Compressed sensing reconstruction with a subspace constrained

Background

The main idea is to solve the following problem :

\[\min_\alpha \frac{1}{2}||y - E \Phi_K \alpha||^2_2 + \lambda||W(\alpha)||_1\]

where y is the k-space data, E is the encoding operator regrouping the FFT operator and the coil sensitvity operator. $\Phi_K$ is the subspace cropped to the first K temporal dimensions, $\alpha$ is the subspace coefficient maps and W corresponds to the Wavelet Operator which is applied on $\alpha$.

Julia implementation

The subspace reconstruction was implemented as part of MRIReco.jl package. An example in the MRIReco.jl package can be found here.

The reconstruction works on an AcquisitionData object (previously converted from the Bruker raw dataset). Because it is a combined parallel imaging and compressed sensing approach, we have to estimate the coil sensitivity map.

using Subspace_MESE
using Subspace_MESE.MRIFiles
using Subspace_MESE.MRIReco
using Subspace_MESE.MRICoilSensitivities

b=BrukerFile("path/to/dataset/")
raw = RawAcquisitionData_MESE(b)
acq = AcquisitionData(raw,OffsetBruker = true);

coilsens = espirit(acq,eigThresh_2=0.0);
basis,dico = basis_calibration(6,acq,(15,15,15))

From that point, we need to define a Dict structure (here named params) to store and pass the MRIReco reconstruction parameters.

params = Dict{Symbol,Any}()
params[:reconSize] = acq.encodingSize

# Subspace 
params[:reco] = "multiCoilMultiEchoSubspace"
params[:senseMaps] = coilsens
params[:basis] = basis

# Compressed sensing transform
params[:regularization] = "L1"
params[:sparseTrafo] = "Wavelet" #sparse trafo
params[:λ] = Float32(0.01)

# Algorithm parameters
params[:solver] = "fista"
params[:iterations] = 30
params[:normalizeReg] = true

params[:reco] = "multiCoilMultiEchoSubspace" means that it is a subspace reconstruction with parallel imaging and needs the fields params[:senseMaps] and params[:basis]

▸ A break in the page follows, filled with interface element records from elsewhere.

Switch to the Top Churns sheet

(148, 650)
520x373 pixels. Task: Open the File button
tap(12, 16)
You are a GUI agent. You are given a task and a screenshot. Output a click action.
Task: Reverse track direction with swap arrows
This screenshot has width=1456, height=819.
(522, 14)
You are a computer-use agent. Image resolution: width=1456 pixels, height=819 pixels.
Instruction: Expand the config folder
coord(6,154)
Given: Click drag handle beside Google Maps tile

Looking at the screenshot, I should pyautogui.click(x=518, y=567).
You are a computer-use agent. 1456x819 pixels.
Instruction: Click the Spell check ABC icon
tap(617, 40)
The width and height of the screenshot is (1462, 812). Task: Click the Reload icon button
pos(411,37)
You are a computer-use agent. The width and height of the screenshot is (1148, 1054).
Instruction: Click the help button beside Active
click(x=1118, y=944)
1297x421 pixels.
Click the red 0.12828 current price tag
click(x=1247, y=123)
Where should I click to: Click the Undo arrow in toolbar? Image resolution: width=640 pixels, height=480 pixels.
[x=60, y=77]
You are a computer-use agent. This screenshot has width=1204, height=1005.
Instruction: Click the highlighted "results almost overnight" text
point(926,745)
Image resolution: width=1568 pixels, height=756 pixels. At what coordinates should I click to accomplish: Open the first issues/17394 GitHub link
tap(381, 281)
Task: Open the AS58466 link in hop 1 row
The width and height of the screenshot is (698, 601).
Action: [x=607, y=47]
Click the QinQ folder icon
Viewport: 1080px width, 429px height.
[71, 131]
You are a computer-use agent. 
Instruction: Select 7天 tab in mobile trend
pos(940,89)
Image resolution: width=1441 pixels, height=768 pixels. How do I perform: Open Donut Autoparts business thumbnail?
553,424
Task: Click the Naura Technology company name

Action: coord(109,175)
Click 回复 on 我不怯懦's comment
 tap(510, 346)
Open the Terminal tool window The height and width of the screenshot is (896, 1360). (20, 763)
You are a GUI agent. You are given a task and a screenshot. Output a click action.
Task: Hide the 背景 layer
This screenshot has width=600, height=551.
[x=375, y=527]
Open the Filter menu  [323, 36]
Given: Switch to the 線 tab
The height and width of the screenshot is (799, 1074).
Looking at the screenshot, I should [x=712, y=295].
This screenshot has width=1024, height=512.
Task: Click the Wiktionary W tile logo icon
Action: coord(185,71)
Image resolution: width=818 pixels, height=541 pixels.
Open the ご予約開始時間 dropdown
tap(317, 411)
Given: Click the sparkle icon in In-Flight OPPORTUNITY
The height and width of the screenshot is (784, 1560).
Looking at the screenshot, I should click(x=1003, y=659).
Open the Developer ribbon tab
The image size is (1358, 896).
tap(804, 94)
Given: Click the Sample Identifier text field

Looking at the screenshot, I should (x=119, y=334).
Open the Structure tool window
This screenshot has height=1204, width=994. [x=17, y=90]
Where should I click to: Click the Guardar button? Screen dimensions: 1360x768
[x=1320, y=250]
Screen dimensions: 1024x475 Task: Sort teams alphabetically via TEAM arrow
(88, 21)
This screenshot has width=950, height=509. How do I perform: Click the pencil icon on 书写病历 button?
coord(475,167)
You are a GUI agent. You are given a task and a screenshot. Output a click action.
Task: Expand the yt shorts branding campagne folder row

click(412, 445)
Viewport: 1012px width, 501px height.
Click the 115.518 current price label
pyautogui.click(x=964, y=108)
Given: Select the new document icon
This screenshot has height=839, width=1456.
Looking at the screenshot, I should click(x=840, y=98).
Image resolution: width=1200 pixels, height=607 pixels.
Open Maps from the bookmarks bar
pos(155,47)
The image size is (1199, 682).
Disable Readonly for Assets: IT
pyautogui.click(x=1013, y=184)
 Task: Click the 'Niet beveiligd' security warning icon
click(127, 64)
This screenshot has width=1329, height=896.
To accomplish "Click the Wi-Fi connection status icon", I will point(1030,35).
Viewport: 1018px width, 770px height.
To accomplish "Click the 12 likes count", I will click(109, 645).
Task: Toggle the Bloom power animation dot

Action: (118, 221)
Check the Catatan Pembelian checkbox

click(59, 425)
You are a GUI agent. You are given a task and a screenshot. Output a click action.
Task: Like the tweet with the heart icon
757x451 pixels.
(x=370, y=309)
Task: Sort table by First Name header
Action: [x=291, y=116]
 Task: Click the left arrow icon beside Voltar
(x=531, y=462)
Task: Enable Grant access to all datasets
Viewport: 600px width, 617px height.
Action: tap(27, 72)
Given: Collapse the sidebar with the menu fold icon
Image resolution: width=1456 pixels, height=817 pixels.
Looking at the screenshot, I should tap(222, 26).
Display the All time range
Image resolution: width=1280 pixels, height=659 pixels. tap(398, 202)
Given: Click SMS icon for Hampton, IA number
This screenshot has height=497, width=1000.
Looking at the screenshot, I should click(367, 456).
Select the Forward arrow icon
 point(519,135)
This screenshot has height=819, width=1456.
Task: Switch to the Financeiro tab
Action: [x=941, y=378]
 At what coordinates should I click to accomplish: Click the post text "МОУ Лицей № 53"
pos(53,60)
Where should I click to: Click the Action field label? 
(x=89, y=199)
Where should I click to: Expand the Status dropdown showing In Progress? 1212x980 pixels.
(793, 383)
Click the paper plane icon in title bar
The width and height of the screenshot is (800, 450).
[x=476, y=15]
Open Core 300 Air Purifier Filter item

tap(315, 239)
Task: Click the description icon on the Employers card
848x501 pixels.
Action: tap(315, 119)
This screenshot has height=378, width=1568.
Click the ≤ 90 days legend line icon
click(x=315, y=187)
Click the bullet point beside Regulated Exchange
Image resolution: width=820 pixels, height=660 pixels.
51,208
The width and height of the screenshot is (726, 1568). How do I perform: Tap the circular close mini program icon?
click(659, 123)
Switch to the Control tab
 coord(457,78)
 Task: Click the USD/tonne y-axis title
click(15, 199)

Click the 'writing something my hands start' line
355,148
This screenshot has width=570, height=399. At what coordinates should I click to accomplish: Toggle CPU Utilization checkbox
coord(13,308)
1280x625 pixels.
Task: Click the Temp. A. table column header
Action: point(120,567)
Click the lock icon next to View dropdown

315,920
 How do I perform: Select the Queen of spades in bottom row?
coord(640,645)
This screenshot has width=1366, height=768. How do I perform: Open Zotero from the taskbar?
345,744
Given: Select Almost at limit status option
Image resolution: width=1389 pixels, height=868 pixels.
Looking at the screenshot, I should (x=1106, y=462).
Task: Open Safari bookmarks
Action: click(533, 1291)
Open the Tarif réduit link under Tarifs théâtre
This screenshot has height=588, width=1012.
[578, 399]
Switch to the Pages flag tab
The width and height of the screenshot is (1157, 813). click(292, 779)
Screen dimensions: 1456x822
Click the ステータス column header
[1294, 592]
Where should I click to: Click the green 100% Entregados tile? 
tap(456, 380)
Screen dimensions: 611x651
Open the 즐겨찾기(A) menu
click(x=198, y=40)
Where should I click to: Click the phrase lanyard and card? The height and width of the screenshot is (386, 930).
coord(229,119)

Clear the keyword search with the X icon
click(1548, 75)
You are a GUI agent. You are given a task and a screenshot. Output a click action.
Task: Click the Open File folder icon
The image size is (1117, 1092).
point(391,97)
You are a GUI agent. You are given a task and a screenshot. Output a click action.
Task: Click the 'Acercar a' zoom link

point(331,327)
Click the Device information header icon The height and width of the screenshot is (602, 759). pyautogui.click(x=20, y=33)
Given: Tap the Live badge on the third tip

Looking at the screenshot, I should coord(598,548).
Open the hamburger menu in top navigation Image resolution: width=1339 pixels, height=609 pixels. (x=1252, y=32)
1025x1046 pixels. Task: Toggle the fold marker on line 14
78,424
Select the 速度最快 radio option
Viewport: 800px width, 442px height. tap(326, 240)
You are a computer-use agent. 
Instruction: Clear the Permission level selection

The remaining parameters are linked to the algorithm used, here a wavelet transform + L1 regularization with a FISTA algorithm and 30 iterations.

To perform the reconstruction we can now call the function :

alpha = reconstruction(acq, params);

The results of the reconstruction is not directly the echo images but the subspace coefficient maps. In order to get the virtual echo images, the subspace needs to be applied on this coefficient maps.

im_TE = abs.(applySubspace(α, basis))
Warning

The reconstruction part might evolve due to changes in the MRIReco package and its dependencies, particularly RegularizedLeastSquares.jl

Comparison with BART

All the figures (except some parts of figure 8) from the publication were generated using a reconstruction from BART. For comparison purpose, the reconstruction is also available in this package and detailed below.

You need to compile the BART toolbox : https://mrirecon.github.io/bart/ and pass as an argument the path to the executable BART library in the subspace_bart_reconstruction function.

This package uses the wrapper BartIO.jl to send the data back and forth between JULIA and BART.

using Subspace_MESE.BartIO

params = Dict{Symbol,Any}()
params[:iterations] = 60
params[:λ] = 0.01
params[:basis]=basis

im_sub_bart,im_TE_bart = subspace_bart_reconstruction(acq,params,"/home/CODE/bart/bart")

If you need more control over the reconstruction parameters for BART, take a look at the function (only 20 lines)

Note

The regularization parameters between MRIReco.jl and BART are different and need to be adjusted manually. This can be explained by some low-level differences in the FISTA algorithm / Wavelet transform and also due to scaling of the data prior to the algorithm.